Roll this title around your mouth: Peri-plasma-pylea. What does it mean? The word has no immediate meaning, but if you divide it into smaller units, it is a combination of the greek word peri meaning about or around, then comes plasma, which would describe some sort of thick liquid-like matter and then pylea, wich means an entryway or door opening of some sort. Put together it sounds like it denoutes an amorphous object with more than one orifice.  The work doesn’t resemble any recognizable form, but suggests a connection to the plant or animal kingdom; could it be a detail seen through a microscope? The heavily perforated structure is stretched across the wall rather like a giant insect. But instead of hanging it up with pins, Neto has used wooden plugs. This is actually one of the first works where he combines wood and textiles. After creating it, he started using wooden structures as important elements in larger works. But here, for the first time, we see it used as a natural extension of transparent, elastic textiles.

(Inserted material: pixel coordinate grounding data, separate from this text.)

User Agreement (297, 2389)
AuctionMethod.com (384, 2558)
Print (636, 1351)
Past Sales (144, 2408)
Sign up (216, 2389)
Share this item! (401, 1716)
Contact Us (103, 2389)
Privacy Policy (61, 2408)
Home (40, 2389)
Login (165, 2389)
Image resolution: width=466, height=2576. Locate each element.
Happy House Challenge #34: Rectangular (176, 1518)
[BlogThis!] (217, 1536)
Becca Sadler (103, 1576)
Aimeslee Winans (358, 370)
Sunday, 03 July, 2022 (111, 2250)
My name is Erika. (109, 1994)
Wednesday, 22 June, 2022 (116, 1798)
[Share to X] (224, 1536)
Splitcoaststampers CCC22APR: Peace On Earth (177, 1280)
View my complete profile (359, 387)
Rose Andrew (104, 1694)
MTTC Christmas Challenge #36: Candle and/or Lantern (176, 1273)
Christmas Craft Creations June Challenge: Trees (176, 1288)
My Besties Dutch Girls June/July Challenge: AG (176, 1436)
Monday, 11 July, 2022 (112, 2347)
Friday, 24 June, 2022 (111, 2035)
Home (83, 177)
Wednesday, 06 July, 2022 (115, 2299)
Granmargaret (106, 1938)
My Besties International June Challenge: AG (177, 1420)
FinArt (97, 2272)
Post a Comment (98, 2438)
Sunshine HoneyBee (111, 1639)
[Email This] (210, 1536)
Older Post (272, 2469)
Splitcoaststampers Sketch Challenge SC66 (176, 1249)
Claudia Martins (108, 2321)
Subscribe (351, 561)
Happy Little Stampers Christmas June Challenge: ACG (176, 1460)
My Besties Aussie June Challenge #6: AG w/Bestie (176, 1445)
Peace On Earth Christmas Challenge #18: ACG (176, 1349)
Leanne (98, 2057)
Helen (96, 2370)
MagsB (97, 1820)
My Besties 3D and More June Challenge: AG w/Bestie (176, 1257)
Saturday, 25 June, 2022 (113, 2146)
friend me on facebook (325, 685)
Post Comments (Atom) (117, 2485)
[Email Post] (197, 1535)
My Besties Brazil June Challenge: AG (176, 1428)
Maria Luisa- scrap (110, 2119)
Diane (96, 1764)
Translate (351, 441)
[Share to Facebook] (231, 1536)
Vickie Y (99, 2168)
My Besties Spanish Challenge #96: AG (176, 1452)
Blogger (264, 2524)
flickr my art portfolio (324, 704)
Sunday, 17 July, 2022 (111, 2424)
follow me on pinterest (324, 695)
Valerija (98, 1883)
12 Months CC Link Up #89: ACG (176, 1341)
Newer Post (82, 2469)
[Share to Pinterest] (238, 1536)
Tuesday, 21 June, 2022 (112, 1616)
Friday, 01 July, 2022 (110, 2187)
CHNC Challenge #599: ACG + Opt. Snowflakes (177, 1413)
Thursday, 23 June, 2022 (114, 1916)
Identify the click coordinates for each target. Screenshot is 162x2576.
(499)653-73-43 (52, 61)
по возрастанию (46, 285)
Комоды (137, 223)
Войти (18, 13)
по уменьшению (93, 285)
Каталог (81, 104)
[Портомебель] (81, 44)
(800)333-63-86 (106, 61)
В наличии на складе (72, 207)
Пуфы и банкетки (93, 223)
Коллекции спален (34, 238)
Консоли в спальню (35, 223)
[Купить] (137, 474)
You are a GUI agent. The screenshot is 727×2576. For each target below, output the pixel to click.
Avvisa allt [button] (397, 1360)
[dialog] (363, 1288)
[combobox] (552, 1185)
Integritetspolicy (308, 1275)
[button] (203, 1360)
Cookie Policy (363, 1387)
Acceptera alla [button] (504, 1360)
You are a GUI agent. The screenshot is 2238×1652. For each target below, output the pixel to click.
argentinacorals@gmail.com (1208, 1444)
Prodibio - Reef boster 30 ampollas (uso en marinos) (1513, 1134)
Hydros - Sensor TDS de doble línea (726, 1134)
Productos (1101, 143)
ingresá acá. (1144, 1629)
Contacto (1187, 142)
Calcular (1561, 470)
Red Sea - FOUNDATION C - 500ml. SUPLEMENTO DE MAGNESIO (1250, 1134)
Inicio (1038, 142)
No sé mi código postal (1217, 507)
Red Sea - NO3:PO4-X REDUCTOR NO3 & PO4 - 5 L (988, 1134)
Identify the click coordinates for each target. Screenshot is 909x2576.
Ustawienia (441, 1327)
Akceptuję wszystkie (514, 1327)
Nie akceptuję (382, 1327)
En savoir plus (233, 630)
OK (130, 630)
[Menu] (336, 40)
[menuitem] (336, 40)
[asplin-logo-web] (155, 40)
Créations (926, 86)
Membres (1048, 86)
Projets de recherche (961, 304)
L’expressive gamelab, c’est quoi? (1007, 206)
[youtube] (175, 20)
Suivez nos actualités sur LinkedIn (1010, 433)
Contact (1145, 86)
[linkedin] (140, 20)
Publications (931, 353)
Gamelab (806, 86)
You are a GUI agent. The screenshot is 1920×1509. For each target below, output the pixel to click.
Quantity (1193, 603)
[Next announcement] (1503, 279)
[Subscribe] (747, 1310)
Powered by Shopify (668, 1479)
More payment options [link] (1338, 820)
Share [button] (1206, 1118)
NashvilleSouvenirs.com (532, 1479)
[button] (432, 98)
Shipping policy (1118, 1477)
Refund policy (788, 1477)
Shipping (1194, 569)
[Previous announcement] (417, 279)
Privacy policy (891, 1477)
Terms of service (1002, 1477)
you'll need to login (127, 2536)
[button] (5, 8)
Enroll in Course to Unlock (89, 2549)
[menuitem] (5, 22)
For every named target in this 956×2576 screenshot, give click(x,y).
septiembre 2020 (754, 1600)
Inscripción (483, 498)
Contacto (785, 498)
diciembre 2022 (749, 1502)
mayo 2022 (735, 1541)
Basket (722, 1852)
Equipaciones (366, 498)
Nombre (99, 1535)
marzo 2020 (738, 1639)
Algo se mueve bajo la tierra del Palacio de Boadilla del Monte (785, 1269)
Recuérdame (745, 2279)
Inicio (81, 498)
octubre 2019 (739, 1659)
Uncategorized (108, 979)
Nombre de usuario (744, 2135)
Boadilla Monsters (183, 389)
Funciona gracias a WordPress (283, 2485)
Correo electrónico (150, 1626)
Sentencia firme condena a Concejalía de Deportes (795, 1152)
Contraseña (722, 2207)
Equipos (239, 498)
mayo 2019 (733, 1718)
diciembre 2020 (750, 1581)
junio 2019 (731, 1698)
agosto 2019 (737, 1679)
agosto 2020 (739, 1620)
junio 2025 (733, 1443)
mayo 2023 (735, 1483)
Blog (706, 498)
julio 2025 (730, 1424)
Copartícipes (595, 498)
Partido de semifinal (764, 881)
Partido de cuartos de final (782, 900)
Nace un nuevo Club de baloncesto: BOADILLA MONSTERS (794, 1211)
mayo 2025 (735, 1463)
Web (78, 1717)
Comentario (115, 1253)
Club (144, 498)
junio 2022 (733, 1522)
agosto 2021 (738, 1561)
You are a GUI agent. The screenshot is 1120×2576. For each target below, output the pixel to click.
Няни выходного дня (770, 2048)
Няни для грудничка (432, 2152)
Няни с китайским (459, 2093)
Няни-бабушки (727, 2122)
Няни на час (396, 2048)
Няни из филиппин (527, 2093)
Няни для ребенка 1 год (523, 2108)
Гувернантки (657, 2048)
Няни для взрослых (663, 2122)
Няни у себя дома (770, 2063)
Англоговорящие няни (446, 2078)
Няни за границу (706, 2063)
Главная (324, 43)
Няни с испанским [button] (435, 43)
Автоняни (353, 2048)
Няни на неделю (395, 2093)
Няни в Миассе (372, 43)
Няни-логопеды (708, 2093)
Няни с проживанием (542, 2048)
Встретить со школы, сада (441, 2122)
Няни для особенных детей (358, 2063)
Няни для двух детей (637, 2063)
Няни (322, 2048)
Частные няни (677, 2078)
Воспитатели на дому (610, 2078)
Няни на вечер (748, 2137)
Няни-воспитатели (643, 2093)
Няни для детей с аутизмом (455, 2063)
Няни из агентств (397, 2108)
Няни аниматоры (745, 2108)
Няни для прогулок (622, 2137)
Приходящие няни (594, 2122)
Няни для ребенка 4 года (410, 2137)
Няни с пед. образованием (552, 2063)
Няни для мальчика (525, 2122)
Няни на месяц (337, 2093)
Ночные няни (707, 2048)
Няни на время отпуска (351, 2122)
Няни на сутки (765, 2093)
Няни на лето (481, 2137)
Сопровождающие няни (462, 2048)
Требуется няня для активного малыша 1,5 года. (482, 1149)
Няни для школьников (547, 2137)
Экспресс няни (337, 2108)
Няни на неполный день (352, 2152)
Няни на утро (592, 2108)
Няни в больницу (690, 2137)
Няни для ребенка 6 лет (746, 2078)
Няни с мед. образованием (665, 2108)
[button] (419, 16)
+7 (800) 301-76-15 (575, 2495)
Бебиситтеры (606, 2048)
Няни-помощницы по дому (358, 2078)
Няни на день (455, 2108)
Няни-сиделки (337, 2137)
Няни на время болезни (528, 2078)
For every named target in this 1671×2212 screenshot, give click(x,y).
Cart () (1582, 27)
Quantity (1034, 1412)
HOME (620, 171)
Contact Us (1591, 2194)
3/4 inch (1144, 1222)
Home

While developing this work, Neto was inspired by Ernst Haeckel, a German philosopher, scientist and artist. Haeckel was an important proponent of Darwin’s theories in 19th century Germany, and his illustrations of single-celled organisms have been sources of inspiration for many artists, both in the 19th century and later. Haeckel’s drawings revealed details in nature which most of his contemporaries had never seen before; and even today, his accurate drawings are captivating and colourful. Similarly, Neto has clearly been fascinated by the magic and beauty of nature’s minute details, and has transposed his fascination for small, organic miracles into this wall work.

The sculpture’s two colours, pink and green, symbolize nature and culture, the organic world contrasted with what humans have created. These complimentary colours recur and reverberate throughout Neto’s art.

Periplasmapylea instantiates that Neto’s art functions on different levels, and that your sensory experience of it can arise when you view a sculpture hanging on the wall just as easily as when you physically integrate with his larger sculptures.